* _PASSAGE_
--- START ---

12 March, 2015

...winds of change...

We've all heard it said countless times before…
"The more things change, the more they remain the same"

I wonder to whom the credit belongs for those wise words?

The typical frame of reference seems to be generational.
The elderly referring to history's repetition. The adults scoffing at youths' imagined uniqueness.
The parent observing the ebb and flow of a child's growth and stagnation...

10 years ago, the diagnosis was new.
And it rocked my world.
Shook the very foundation.
In that moment of emotional fragility it felt as though someone had taken all the pieces of my puzzle-life and thrown them into the wind.  In that moment I was broken.  In that moment I thought everything had changed.

The funny thing about moments like those are the way in which they can seemingly last an eternity.  It's as though the rest of the world around you slows to a crawl and fades away.  Your breathing halts...your pulse quiets... 
But your brain incomprehensibly speeds up.
Lightning fast.
Jumping from one train of thought to the next as it searches out correlations and answers and strategies…as it searches for the solution.
It's as though, in that moment when everything else slows and stops, your mind is actually able to work at its full potential.  

I've told the story…our story…so many times it's as though I switch on the auto-pilot.  The sunny, fun, innocent moment before the phone rang. The darkness that clouded my vision. Sliding down the wall, gripping the phone. The voice coming through a tunnel...

And the spark of clarity that followed in time...when I realized he was unchanged. 

A diagnosis. A name for a way of being. A framework in which symptoms fit.  An explanation for the ebbs and flows.

But not a change. Oh no, not a change at all. 

You see, the change had already happened.
Not to him.
But to me.
And not in that moment.
But long before.
The change had happened the moment I became a mother.  That very moment.  When everything in my life expanded to make room. When my limits dissolved. When I became more patient and more sympathetic and more understanding and more empathetic then I had been.  

When I wanted to get to know him.

So by the time that phone call came, there was nothing left to change.  I already knew him. His quirks. His obsessions.  His inabilities.  His limitations.  His loves.  
Tidying it all up and packaging it with the bow, presenting it as a diagnosis…didn't change a thing about him.  

And what it's taken me till now to realize, is that it didn't change anything about me either. 
Up until now, when I shared this story…our story…I always believed that it was the defining moment for me.  That it was this supercharged catalyst that altered my course and made me who I am.  

And I was wrong.
Oh, so very wrong!

That moment didn't bring about change. That moment brought about fulfillment. Fulfillment of who I had chosen to become. Fulfillment of my promise.

It didn't alter my course. It didn't upset the balance. And now, over a decade later, I can acknowledge that it didn't even change my life.  Because from the moment I became a mother...his mother...I had been growing into this anyway.

--- END ---

* _RECORDS SHOWN_
--- START ---

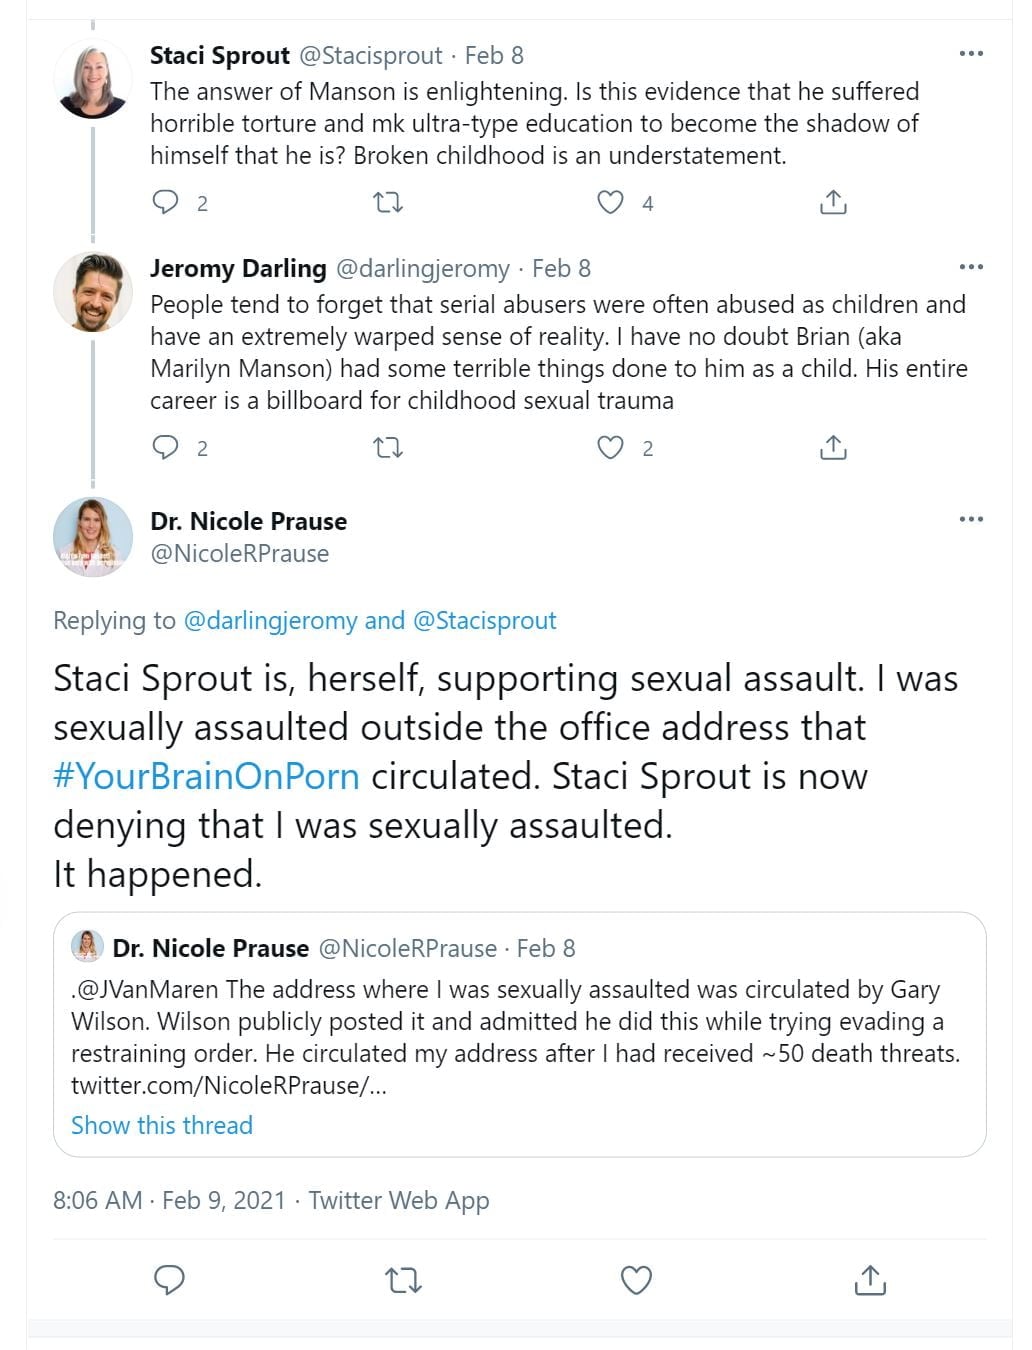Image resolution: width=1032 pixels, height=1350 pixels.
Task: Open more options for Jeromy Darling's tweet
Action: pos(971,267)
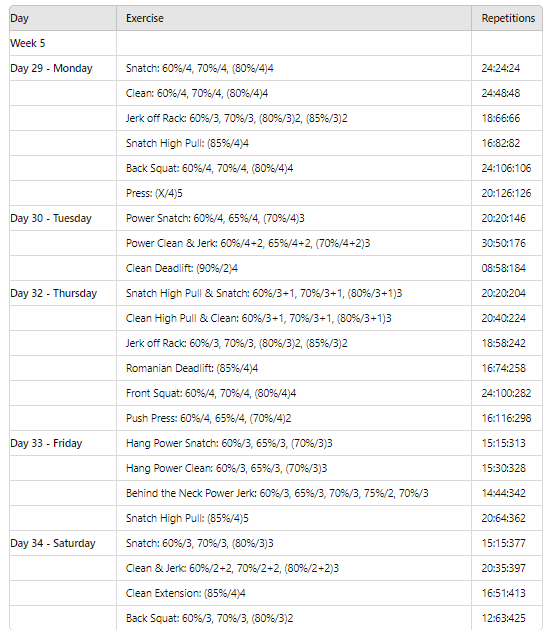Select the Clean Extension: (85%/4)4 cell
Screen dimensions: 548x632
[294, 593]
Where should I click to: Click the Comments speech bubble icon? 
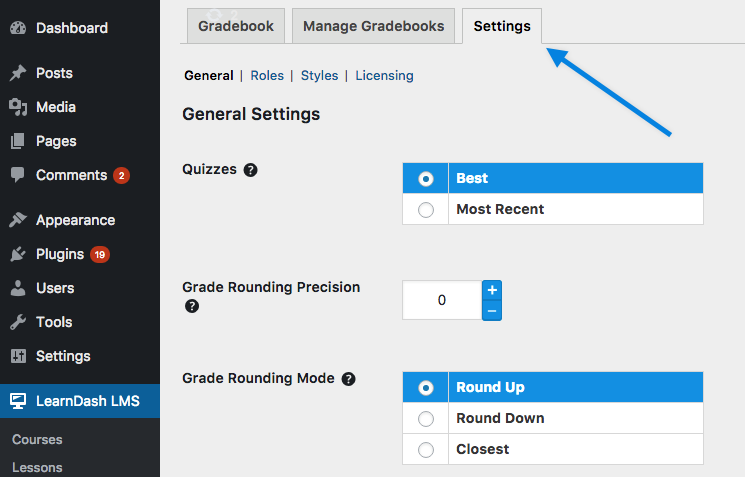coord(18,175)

--- END ---

* _ACTIVITY 1_
Transcribe the section of the post about the diagnosis starting with "The parent observing" and going on through "Lightning fast.".
* _ACTIVITY 2_
According to the post about the diagnosis, when had the change really happened?
* _ACTIVITY 3_
Write the next part of the post about the diagnosis, picking up after its final sentence.

* _WRITTEN RESPONSE 1_
The parent observing the ebb and flow of a child's growth and stagnation...

10 years ago, the diagnosis was new.
And it rocked my world.
Shook the very foundation.
In that moment of emotional fragility it felt as though someone had taken all the pieces of my puzzle-life and thrown them into the wind.  In that moment I was broken.  In that moment I thought everything had changed.

The funny thing about moments like those are the way in which they can seemingly last an eternity.  It's as though the rest of the world around you slows to a crawl and fades away.  Your breathing halts...your pulse quiets... 
But your brain incomprehensibly speeds up.
Lightning fast.

* _WRITTEN RESPONSE 2_
It happened the moment the writer became a mother.

* _WRITTEN RESPONSE 3_
There are no certainties. There are no absolutes. There are no unbreakable promises. 
Parenting isn't some roll of the dice in which you are either lucky or not.  A typical child. A special needs child.  No guarantees. No hard and fast set of rules.

I am the mother I am, because I am a mother.  Not because I have a special needs child.  Not because things did not go according to plan.  Not because of some defining moment in his life.
No.
I am the mother I am, because I am a mother. His mother. 

It's a chain reaction...motherhood.  That spark sets it off. He grows, and therefore I grow. I grow, and therefore he does. He learns and our world expands. I try and our world deepens. 

So you see.
"The more things change, the more they remain the same"

He's newly 12 now...barely begun in this year...  Taller than ever before.  I'm nervously observant of his height.  Worried for the day when he is taller than I.  Worried for "the change" that might bring.  The signs of early adolescence are showing themselves.  Every day he's becoming a bit more himself.  Looking at his face across the dinner table, I can see the fast forward into the future. I can see previews of the man he's becoming.  And the hopefulness and pride is all twisted together with grief and loss as he leaves boyhood behind. 

Change is in the wind.  Adolescence knocks at the door.  He will change.  There's nothing to be done. No stopping time. No holding on past the limit.
He will change.
And I will have to change as well.

I will have to change into the mother who lets go...

Terrifying.
Acknowledging the necessity for change is terrifying. 
Allowing for change is terrifying.

Where is my future self, to tell me every little thing will be okay? Where is she now, that she can look back with hindsight and say that what I am afraid of now will prove itself in time to also have been, not change, but simply growth-fulfillment…

If only it could last. If only these precious moments could expand into eternities of their own.  If only it could all stay the same.